Rewrite the records below as a numbered list, one entry per line, skipping any blank lines.

* * *

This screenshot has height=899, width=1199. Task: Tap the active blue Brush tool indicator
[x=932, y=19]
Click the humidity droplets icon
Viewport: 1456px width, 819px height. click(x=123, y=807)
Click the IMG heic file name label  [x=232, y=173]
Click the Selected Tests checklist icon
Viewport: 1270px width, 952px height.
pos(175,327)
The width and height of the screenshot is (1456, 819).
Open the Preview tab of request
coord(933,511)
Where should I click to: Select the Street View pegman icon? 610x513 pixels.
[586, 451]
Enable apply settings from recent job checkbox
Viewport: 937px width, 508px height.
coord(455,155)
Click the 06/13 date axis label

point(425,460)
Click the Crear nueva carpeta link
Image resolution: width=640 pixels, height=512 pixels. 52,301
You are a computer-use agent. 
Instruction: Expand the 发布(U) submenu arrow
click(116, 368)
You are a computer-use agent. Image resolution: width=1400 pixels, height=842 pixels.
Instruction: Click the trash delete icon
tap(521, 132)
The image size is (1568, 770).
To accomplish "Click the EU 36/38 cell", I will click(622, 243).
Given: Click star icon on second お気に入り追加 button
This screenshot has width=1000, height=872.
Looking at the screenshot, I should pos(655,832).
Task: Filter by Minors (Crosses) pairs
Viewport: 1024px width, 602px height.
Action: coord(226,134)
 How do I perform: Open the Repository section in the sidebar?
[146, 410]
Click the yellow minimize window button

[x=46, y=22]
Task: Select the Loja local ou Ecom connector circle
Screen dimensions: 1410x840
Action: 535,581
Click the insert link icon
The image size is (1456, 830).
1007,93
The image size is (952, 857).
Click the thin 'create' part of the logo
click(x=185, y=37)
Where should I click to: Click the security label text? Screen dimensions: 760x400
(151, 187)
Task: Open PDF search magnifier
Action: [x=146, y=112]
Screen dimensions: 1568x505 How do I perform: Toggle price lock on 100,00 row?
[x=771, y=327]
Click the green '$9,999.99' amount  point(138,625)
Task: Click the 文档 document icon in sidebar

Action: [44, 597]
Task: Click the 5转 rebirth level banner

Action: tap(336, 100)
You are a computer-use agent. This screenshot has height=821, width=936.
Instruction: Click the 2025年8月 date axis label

* * *

SOLUTION BELOW:
1. This screenshot has height=899, width=1199. Task: Tap the active blue Brush tool indicator
2. [x=932, y=19]
3. Click the humidity droplets icon
4. Viewport: 1456px width, 819px height. click(x=123, y=807)
5. Click the IMG heic file name label  [x=232, y=173]
6. Click the Selected Tests checklist icon
7. Viewport: 1270px width, 952px height.
8. pos(175,327)
9. The width and height of the screenshot is (1456, 819).
10. Open the Preview tab of request
11. coord(933,511)
12. Where should I click to: Select the Street View pegman icon? 610x513 pixels.
13. [586, 451]
14. Enable apply settings from recent job checkbox
15. Viewport: 937px width, 508px height.
16. coord(455,155)
17. Click the 06/13 date axis label
18. point(425,460)
19. Click the Crear nueva carpeta link
20. Image resolution: width=640 pixels, height=512 pixels. 52,301
21. You are a computer-use agent. 
22. Instruction: Expand the 发布(U) submenu arrow
23. click(116, 368)
24. You are a computer-use agent. Image resolution: width=1400 pixels, height=842 pixels.
25. Instruction: Click the trash delete icon
26. tap(521, 132)
27. The image size is (1568, 770).
28. To accomplish "Click the EU 36/38 cell", I will click(622, 243).
29. Given: Click star icon on second お気に入り追加 button
30. This screenshot has width=1000, height=872.
31. Looking at the screenshot, I should pos(655,832).
32. Task: Filter by Minors (Crosses) pairs
33. Viewport: 1024px width, 602px height.
34. Action: coord(226,134)
35.  How do I perform: Open the Repository section in the sidebar?
36. [146, 410]
37. Click the yellow minimize window button
38. [x=46, y=22]
39. Task: Select the Loja local ou Ecom connector circle
40. Screen dimensions: 1410x840
41. Action: 535,581
42. Click the insert link icon
43. The image size is (1456, 830).
44. 1007,93
45. The image size is (952, 857).
46. Click the thin 'create' part of the logo
47. click(x=185, y=37)
48. Where should I click to: Click the security label text? Screen dimensions: 760x400
49. (151, 187)
50. Task: Open PDF search magnifier
51. Action: [x=146, y=112]
52. Screen dimensions: 1568x505 How do I perform: Toggle price lock on 100,00 row?
53. [x=771, y=327]
54. Click the green '$9,999.99' amount  point(138,625)
55. Task: Click the 文档 document icon in sidebar
56. Action: [44, 597]
57. Task: Click the 5转 rebirth level banner
58. Action: tap(336, 100)
59. You are a computer-use agent. This screenshot has height=821, width=936.
60. Instruction: Click the 2025年8月 date axis label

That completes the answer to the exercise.